This note documents the experience we have had in implementing a 
modified, experimental version of the Telnet reconnection protocol 
option within the context of the Resource Sharing Executive (RSEXEC). 
The reconnection protocol specifies a procedure for transforming a 
configuration from one in which the initiating process has 
connections to two correspondent processes, to one in which there is 
a direct connection between the correspondents. When the procedure is 
successfully completed, the initiating process is no longer in the 
communication path between the correspondents. 

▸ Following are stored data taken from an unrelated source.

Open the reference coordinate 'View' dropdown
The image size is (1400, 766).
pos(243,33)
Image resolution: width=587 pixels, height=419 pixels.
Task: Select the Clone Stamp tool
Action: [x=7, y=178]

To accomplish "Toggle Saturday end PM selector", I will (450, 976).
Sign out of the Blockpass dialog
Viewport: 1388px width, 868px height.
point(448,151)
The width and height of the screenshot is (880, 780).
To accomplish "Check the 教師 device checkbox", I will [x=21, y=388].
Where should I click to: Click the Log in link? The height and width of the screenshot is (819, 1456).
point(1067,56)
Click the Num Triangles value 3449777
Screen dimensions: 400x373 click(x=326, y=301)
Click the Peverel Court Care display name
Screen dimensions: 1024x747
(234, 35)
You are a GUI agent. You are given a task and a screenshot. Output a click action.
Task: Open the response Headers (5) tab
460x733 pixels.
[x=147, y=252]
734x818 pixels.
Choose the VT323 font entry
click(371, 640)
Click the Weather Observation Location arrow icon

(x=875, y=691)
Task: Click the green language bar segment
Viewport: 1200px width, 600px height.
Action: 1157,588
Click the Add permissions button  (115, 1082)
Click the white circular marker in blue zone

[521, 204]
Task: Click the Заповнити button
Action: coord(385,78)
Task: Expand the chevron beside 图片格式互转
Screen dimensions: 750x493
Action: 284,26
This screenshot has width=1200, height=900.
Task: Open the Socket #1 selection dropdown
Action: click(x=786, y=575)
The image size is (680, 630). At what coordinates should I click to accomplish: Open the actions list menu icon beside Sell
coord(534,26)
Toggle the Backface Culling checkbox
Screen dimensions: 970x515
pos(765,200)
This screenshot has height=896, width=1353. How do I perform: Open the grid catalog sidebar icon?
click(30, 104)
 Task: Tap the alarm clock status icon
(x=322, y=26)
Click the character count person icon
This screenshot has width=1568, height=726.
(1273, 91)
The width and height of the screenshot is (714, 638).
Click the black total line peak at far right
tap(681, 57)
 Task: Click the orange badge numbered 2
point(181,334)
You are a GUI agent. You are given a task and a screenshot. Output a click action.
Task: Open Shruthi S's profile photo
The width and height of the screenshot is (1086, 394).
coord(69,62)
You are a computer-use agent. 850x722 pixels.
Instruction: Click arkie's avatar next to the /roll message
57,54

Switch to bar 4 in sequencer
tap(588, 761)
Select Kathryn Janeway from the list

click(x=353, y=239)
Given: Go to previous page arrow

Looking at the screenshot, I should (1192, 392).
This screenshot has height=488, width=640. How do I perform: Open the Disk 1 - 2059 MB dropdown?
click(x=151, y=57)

Resource sharing computer networks and distributed computing will 
increasingly give rise to specialization by task among the computer 
installations. In such an environment, a "job" is the dynamically 
varying interconnection of a subset of these specialized modules. 
Connections are the "glue" in "bonding" the job together. 
Reconnection provides for a dynamically changing "bonding" structure. 
(For a more complete discussion of the utility of reconnection, see 
RFC 426). 


This document deals with reconnection in terms of its current ARPANET 
definition as a Telnet protocol option. The first section defines a 
modified reconnection protocol. The second section discusses general 
network implementation details, while the final section describes 
aspects of the TENEX/RSEXEC implementation. 


Familiarity with the new ARPANET Telnet protocol (RFC 495) is 
assumed. 


I. PROTOCOL for RECONNECTING TELNET COMMUNICATION PATHS 


A process initiates the reconnection of two of its Telnet connections 
by sending (or requesting its "system" to send) the 
<IAC><DO><RECONNECT> Telnet command sequence over each of the two 
send connections. The process initiating the reconnection is 
attempting to cause the direct connection of the objects of the two 
Telnet connections. In this manner, the initiating process can remove 
itself from the communication path between Telnet objects.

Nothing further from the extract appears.